_Input rows_:
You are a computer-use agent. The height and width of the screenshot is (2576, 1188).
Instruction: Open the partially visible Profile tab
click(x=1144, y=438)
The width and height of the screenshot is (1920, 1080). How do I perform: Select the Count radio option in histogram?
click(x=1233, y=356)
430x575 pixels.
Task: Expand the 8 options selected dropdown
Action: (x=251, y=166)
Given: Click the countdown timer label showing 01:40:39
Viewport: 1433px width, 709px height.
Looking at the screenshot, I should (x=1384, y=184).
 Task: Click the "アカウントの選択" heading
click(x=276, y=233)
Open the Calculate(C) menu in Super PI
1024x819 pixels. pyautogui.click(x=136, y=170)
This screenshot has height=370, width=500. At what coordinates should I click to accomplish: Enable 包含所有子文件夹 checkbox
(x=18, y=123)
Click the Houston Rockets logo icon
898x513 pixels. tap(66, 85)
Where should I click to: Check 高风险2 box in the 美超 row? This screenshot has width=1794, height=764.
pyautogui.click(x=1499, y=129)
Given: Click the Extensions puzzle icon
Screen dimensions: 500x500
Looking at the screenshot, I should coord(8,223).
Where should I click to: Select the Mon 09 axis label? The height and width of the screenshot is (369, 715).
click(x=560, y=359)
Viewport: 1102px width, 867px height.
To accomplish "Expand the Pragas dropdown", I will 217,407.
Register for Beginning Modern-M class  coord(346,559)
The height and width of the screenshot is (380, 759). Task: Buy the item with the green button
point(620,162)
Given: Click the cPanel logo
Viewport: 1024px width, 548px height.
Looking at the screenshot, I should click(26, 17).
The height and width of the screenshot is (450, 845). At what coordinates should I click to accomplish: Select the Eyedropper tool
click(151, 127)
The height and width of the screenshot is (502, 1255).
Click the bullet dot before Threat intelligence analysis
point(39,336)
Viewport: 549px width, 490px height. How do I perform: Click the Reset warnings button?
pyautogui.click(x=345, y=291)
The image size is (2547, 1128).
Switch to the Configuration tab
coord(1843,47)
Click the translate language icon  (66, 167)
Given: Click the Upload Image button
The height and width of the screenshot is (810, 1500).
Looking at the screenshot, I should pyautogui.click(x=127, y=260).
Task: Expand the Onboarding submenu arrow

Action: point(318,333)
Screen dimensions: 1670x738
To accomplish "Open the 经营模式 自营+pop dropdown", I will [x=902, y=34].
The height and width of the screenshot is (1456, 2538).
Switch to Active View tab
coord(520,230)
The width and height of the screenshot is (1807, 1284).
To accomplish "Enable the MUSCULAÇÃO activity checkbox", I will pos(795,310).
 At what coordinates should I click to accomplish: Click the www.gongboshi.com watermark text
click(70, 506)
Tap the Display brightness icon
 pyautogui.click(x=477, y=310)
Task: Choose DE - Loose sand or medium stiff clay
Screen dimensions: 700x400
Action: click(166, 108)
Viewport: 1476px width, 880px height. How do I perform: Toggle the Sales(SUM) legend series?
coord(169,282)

_Problem_: Switch "Viewport" to "Window" everywhere it occurs in the records, and write out all of the records again with nothing else changed.

_Written response_:
You are a computer-use agent. The height and width of the screenshot is (2576, 1188).
Instruction: Open the partially visible Profile tab
click(x=1144, y=438)
The width and height of the screenshot is (1920, 1080). How do I perform: Select the Count radio option in histogram?
click(x=1233, y=356)
430x575 pixels.
Task: Expand the 8 options selected dropdown
Action: (x=251, y=166)
Given: Click the countdown timer label showing 01:40:39
Window: 1433px width, 709px height.
Looking at the screenshot, I should (x=1384, y=184).
 Task: Click the "アカウントの選択" heading
click(x=276, y=233)
Open the Calculate(C) menu in Super PI
1024x819 pixels. pyautogui.click(x=136, y=170)
This screenshot has height=370, width=500. At what coordinates should I click to accomplish: Enable 包含所有子文件夹 checkbox
(x=18, y=123)
Click the Houston Rockets logo icon
898x513 pixels. tap(66, 85)
Where should I click to: Check 高风险2 box in the 美超 row? This screenshot has width=1794, height=764.
pyautogui.click(x=1499, y=129)
Given: Click the Extensions puzzle icon
Screen dimensions: 500x500
Looking at the screenshot, I should coord(8,223).
Where should I click to: Select the Mon 09 axis label? The height and width of the screenshot is (369, 715).
click(x=560, y=359)
Window: 1102px width, 867px height.
To accomplish "Expand the Pragas dropdown", I will 217,407.
Register for Beginning Modern-M class  coord(346,559)
The height and width of the screenshot is (380, 759). Task: Buy the item with the green button
point(620,162)
Given: Click the cPanel logo
Window: 1024px width, 548px height.
Looking at the screenshot, I should click(26, 17).
The height and width of the screenshot is (450, 845). At what coordinates should I click to accomplish: Select the Eyedropper tool
click(151, 127)
The height and width of the screenshot is (502, 1255).
Click the bullet dot before Threat intelligence analysis
point(39,336)
Window: 549px width, 490px height. How do I perform: Click the Reset warnings button?
pyautogui.click(x=345, y=291)
The image size is (2547, 1128).
Switch to the Configuration tab
coord(1843,47)
Click the translate language icon  (66, 167)
Given: Click the Upload Image button
The height and width of the screenshot is (810, 1500).
Looking at the screenshot, I should pyautogui.click(x=127, y=260).
Task: Expand the Onboarding submenu arrow

Action: point(318,333)
Screen dimensions: 1670x738
To accomplish "Open the 经营模式 自营+pop dropdown", I will [x=902, y=34].
The height and width of the screenshot is (1456, 2538).
Switch to Active View tab
coord(520,230)
The width and height of the screenshot is (1807, 1284).
To accomplish "Enable the MUSCULAÇÃO activity checkbox", I will pos(795,310).
 At what coordinates should I click to accomplish: Click the www.gongboshi.com watermark text
click(70, 506)
Tap the Display brightness icon
 pyautogui.click(x=477, y=310)
Task: Choose DE - Loose sand or medium stiff clay
Screen dimensions: 700x400
Action: click(166, 108)
Window: 1476px width, 880px height. How do I perform: Toggle the Sales(SUM) legend series?
coord(169,282)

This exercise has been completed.